• **Questions to answer**:
**A.** In the Erika Polmar biography, what is the name of the summer farm-dinner series that Polmar founded?
**B.** Please list every named organization, school, publication, website, or event that the Erika Polmar biography connects to Polmar.
**C.** Carry the Erika Polmar biography forward from its last sentence.

Erika Polmar is an American agritourism entrepreneur and food industry activist based in Oregon. She is the co-founder of the Independent Restaurant Coalition (IRC), a coalition formed amid the COVID-19 pandemic that pushes for government relief for independent restaurateurs amid the pandemic.

She is the founder of Plate & Pitchfork, a summer farm-dinner series in Oregon.

== Early life and education ==
Polmar is a graduate of St. Louis University. Polmar moved to Oregon after graduating from college.

== Career ==
Polmar began her career selling advertising for the Willamette Week. She opened the Portland office of citysearch.com and continued to work in technology product development until she was one of the millions of individuals who lost their jobs in the aftermath of the September 11th attack.

Days after the layoff, she was volunteering at a winery sorting grapes when she learned that a group of Portland chefs were planning a fundraiser for children orphaned by the 9/11 terrorist attacks and needed an organizer. She produced the event, Flux, which was a success, and through the experience made contacts in the local food and wine industry.

Stored data entries:
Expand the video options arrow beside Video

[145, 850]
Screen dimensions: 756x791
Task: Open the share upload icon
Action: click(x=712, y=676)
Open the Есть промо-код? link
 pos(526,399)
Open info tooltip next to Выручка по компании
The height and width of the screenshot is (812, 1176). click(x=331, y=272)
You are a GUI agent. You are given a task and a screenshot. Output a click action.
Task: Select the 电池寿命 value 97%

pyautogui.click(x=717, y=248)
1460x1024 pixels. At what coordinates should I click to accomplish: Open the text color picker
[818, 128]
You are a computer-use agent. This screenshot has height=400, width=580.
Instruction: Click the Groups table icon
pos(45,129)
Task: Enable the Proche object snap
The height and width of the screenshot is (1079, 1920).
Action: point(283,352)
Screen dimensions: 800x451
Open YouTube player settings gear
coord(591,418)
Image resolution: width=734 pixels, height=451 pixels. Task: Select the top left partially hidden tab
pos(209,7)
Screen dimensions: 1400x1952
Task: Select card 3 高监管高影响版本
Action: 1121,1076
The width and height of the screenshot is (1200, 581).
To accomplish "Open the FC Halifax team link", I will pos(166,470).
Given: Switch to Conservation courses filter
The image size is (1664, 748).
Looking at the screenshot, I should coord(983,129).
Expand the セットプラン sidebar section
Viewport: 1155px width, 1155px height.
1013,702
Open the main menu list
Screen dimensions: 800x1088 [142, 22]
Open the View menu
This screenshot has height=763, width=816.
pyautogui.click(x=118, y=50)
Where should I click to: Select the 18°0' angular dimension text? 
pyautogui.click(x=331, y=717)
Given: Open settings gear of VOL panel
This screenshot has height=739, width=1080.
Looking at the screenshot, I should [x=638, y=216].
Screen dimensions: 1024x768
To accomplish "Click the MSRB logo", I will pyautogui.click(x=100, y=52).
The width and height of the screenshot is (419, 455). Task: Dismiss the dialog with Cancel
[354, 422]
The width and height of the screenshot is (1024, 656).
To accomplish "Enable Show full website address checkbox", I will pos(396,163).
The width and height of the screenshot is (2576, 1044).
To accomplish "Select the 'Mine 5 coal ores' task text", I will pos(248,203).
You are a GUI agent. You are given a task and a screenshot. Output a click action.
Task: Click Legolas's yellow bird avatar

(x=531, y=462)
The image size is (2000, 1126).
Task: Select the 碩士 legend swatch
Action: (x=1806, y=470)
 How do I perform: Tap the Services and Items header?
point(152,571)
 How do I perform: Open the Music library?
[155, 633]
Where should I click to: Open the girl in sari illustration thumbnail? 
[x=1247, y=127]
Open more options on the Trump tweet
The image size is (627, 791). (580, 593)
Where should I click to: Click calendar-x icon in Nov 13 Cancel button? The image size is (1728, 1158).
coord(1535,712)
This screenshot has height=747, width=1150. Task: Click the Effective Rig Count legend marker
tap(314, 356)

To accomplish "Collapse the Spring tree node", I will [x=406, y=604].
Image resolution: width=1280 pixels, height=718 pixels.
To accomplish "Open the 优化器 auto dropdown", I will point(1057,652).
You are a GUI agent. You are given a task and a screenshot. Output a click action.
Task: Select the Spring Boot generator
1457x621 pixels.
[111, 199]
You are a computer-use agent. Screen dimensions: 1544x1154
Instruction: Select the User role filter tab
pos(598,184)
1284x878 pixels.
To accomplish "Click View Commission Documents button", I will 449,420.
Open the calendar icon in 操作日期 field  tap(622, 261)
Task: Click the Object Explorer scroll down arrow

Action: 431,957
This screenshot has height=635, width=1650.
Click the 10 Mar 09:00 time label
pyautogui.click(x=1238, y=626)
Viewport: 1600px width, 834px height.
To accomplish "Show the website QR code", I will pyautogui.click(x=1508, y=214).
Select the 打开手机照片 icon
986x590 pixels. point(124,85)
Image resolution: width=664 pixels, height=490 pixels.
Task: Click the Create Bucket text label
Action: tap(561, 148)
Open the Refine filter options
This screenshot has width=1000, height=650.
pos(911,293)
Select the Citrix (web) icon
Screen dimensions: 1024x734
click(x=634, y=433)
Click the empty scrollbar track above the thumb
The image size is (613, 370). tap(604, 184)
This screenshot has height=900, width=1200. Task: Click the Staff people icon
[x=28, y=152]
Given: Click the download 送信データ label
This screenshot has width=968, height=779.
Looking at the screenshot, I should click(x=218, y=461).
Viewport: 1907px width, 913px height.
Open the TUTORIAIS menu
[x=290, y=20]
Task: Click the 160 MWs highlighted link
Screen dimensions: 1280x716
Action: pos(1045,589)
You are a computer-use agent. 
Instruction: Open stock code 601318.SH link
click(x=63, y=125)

• **Results of the tasks**:
**A.** Plate & Pitchfork

**B.** Independent Restaurant Coalition (IRC), Plate & Pitchfork, St. Louis University, Willamette Week, citysearch.com, Flux

**C.**
=== Plate & Pitchfork ===
Polmar founded Plate & Pitchfork farm dinners with Emily Berreth in 2003. Oregon Home characterized Plate & Pitchfork as a "summer farm-dinner series that features farmers, local chefs, winemakers and stellar five-course alfresco meals". In 2010, Plate & Pitchfork held its first event outside of Portland metropolitan area, in Wallowa, Oregon.

In 2010, Berreth stepped away from the project and Polmar grew the business to offer added hands-on cooking class events, rafting trips with chef-prepared local foods and agritourism consulting.

=== Independent Restaurant Coalition ===
During the 2020 coronavirus pandemic, Polmar led local and national efforts to lobby local, state, and federal governments for relief for small food-related businesses in Oregon and the US. She was a founding member and leadership team member of the Independent Restaurant Coalition (IRC), where her work helped lead to the creation of the $28.6B Restaurant Revitalization Fund.

In June 2020, Erika became the first COO of the IRC. She currently serves as the organization's Executive Director. Polmar is an Advisor to the Independent Restaurant Alliance of Oregon, a member of the Oregon Agritourism Network leadership team and a Member of the Board of Slow Food Wallowas.

During the surge of the Omicron variant in early 2022, Polmar reiterated her support for pushing more federal funding into the Restaurant Revitalization Fund.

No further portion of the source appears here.